点击目标数据:
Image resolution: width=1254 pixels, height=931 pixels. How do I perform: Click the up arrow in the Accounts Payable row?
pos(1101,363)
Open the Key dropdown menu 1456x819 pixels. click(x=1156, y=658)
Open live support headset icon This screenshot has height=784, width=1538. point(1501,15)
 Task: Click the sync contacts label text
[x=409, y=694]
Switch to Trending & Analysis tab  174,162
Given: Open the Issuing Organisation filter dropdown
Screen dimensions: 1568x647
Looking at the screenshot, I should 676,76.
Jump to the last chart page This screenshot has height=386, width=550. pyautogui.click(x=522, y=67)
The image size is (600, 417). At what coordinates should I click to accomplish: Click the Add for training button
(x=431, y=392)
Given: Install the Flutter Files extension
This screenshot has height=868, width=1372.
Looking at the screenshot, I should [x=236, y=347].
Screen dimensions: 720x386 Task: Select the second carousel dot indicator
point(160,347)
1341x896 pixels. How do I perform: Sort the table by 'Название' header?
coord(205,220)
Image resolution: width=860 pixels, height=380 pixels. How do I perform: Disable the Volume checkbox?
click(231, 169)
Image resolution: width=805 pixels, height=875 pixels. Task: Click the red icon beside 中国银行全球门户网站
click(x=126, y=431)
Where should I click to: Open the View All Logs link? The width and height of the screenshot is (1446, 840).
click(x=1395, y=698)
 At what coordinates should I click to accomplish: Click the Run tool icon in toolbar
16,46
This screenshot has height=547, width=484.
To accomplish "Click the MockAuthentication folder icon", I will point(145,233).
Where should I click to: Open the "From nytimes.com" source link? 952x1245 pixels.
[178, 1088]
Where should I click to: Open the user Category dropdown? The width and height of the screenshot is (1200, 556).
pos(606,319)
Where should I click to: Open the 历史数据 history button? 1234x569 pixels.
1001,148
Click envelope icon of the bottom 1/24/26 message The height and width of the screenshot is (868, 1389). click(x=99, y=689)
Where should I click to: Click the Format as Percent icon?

» 任务要求
请重新写出从包含“Given: Install the Flutter Files extension”的那一行到包含“I will point(145,233).”的那一行（首尾两行都算在内）的数据，把其中的“carousel”替换为“slider”，其余内容保持不变。

» 完整答案
Given: Install the Flutter Files extension
This screenshot has height=868, width=1372.
Looking at the screenshot, I should [x=236, y=347].
Screen dimensions: 720x386 Task: Select the second slider dot indicator
point(160,347)
1341x896 pixels. How do I perform: Sort the table by 'Название' header?
coord(205,220)
Image resolution: width=860 pixels, height=380 pixels. How do I perform: Disable the Volume checkbox?
click(231, 169)
Image resolution: width=805 pixels, height=875 pixels. Task: Click the red icon beside 中国银行全球门户网站
click(x=126, y=431)
Where should I click to: Open the View All Logs link? The width and height of the screenshot is (1446, 840).
click(x=1395, y=698)
 At what coordinates should I click to accomplish: Click the Run tool icon in toolbar
16,46
This screenshot has height=547, width=484.
To accomplish "Click the MockAuthentication folder icon", I will point(145,233).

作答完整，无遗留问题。